The keynote speech was, as is this seminar, focused on the Alliance’s new strategic concept that is scheduled to be discussed and adopted in Lisbon, during the next year. Professor Vitorino explained that it has always been the basic political guideline of the Organization and its members. It proved to be vital for the adaptation and evolution of NATO troughout it’s sixty years of existence. However unlike the time when the “Iron Curtain” fell, 9/11 proved to be a bigger challenge for NATO. In the Professor’s wording the Alliance hasn’t yet adapted as well to this new paradigm of the XXI century, where it is facing threats from both conventional and unconventional forces, where the line distinguishing defence and national security has faded.
Despite the apparent difficulties to adopt a new strategic concept, Mr. Vitorino believes that now is a better time than ever to give the Alliance the conditions it needs to adapt to a post-9/11 world. He stated that the change of the US’s views on an EU Defence Community since Istanbul, the French reintegration in the military command structure, and the personal charisma of Barack Obama are some of many contributing factors that demise a previously sore relationship, opening room for the strengthening of links.
The spokesperson introduced 4 main issues with which NATO is faced with and that should guide us throughout the upcoming week. First is the evaluation of the re-implementation of the collective defence policy adapted to today’s and tomorrow’s world.

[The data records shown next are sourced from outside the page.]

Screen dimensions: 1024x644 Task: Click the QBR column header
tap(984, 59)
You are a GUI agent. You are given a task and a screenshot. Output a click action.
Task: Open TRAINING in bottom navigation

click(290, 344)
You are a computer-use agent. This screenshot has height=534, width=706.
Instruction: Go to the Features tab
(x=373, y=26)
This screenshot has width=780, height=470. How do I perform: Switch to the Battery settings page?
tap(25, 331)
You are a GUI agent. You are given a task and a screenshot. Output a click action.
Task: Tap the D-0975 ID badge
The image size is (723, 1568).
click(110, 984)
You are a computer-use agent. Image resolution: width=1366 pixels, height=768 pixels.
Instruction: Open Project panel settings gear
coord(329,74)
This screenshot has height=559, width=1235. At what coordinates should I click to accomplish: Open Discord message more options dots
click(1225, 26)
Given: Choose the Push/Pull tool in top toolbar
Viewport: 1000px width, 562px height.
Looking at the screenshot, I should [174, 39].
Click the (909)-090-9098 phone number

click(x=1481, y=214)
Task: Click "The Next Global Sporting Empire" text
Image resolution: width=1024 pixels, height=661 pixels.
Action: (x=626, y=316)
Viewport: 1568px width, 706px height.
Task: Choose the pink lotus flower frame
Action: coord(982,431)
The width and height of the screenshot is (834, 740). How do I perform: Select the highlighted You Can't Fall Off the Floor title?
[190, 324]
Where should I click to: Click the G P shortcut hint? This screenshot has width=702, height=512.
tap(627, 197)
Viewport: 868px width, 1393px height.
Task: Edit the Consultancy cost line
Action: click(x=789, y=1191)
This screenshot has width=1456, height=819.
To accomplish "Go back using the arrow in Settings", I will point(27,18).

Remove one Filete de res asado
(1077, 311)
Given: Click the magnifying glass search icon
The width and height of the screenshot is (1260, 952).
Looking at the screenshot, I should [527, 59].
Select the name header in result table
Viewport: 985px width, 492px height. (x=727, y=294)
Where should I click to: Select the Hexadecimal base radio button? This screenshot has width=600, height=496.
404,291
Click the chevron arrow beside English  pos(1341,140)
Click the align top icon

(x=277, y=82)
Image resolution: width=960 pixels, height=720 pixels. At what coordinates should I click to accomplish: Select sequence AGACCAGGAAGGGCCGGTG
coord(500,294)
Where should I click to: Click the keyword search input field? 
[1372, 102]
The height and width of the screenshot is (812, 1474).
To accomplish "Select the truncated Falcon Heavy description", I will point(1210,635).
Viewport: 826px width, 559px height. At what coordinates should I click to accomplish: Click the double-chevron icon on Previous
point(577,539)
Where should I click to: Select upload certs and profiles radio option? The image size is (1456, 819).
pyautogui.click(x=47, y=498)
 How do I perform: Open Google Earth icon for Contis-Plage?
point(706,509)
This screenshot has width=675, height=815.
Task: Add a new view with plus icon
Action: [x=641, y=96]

Then, he referred the urgent need for the redefinition of what are considered to be the alliance’s main threats. Thirdly, a question about whether NATO should remain mainly a political and military organisation or if it should broaden its nature and include other structures, with different specialties. Finally, he deemed it necessary to mention the way the European public opinion understands the Alliance and the need for that to be changed.
As the lecture finished, many questions were raised and a lot of discussion followed, fulfilling the objective of this first concept: to introduce debate over the new strategic concept among participants.